- **Zu erledigende Arbeit**:
Beantworte mithilfe des Übungstexts diese drei Fragen:
1. Wie alt ist die Gewerkschafterin Ariane R.?
2. Wann genau wurde sie in „Unterbindungsgewahrsam“ genommen?
3. Was soll sie am Vorabend getan haben?

Vorbeugend in Haft - Wer einmal eine Torte warf, dem traut man nicht.

Wer einmal eine Torte warf, dem traut man nicht. Vor allem, wenn die Feierlichkeiten zum Tag der Deutschen Einheit anstehen. Das bekam die Stuttgarter Gewerkschafterin Ariane R. (30) zu spüren. Am Morgen des 3. Oktober wurde sie vorsorglich in "Unterbindungsgewahrsam" genommen. Sie soll am Vorabend eine DDR-Ausstellung überfallen und Ausstellungstafeln geraubt haben.

- **Angezeigte Einträge**:
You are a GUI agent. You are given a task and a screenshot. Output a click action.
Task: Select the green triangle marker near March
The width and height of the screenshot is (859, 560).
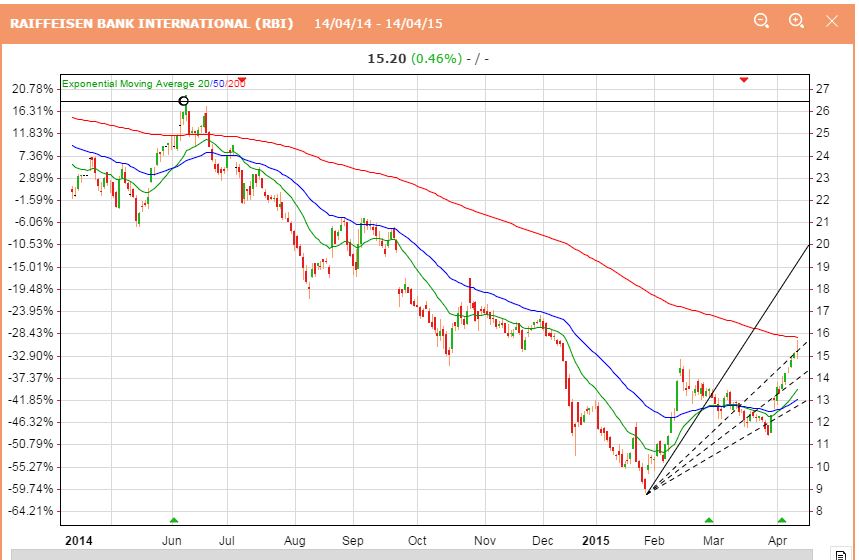click(x=709, y=520)
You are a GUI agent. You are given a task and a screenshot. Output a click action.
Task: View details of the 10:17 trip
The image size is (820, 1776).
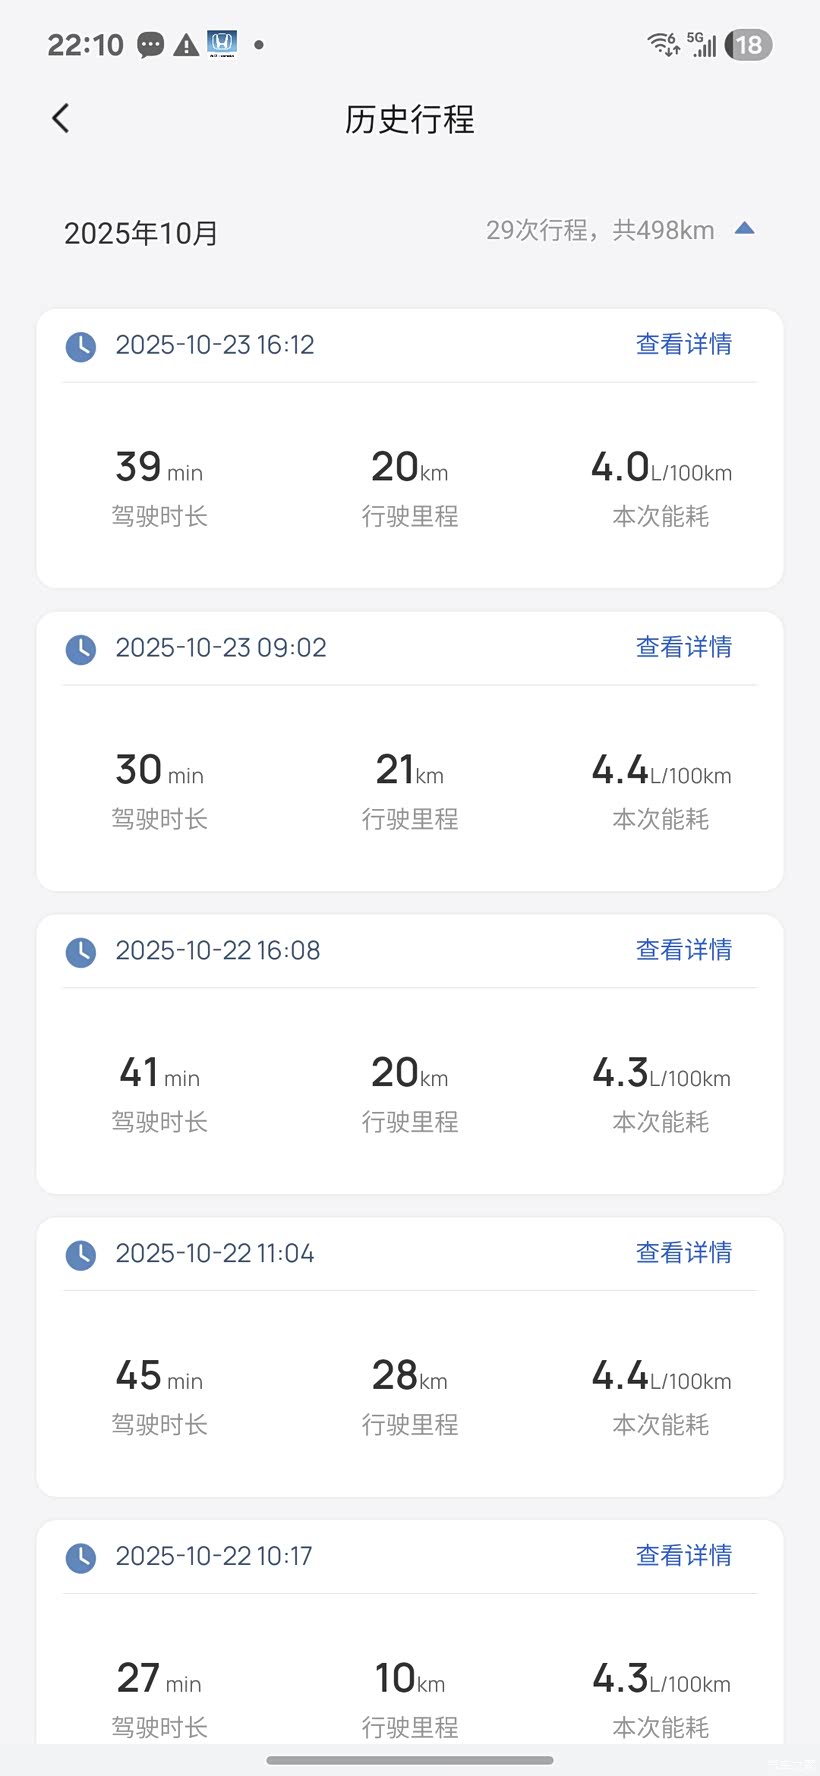coord(684,1556)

- **Antwort zur Aufgabe**:
1. Sie ist 30 Jahre alt.
2. Sie wurde am Morgen des 3. Oktober in Gewahrsam genommen.
3. Sie soll eine DDR-Ausstellung überfallen und Ausstellungstafeln geraubt haben.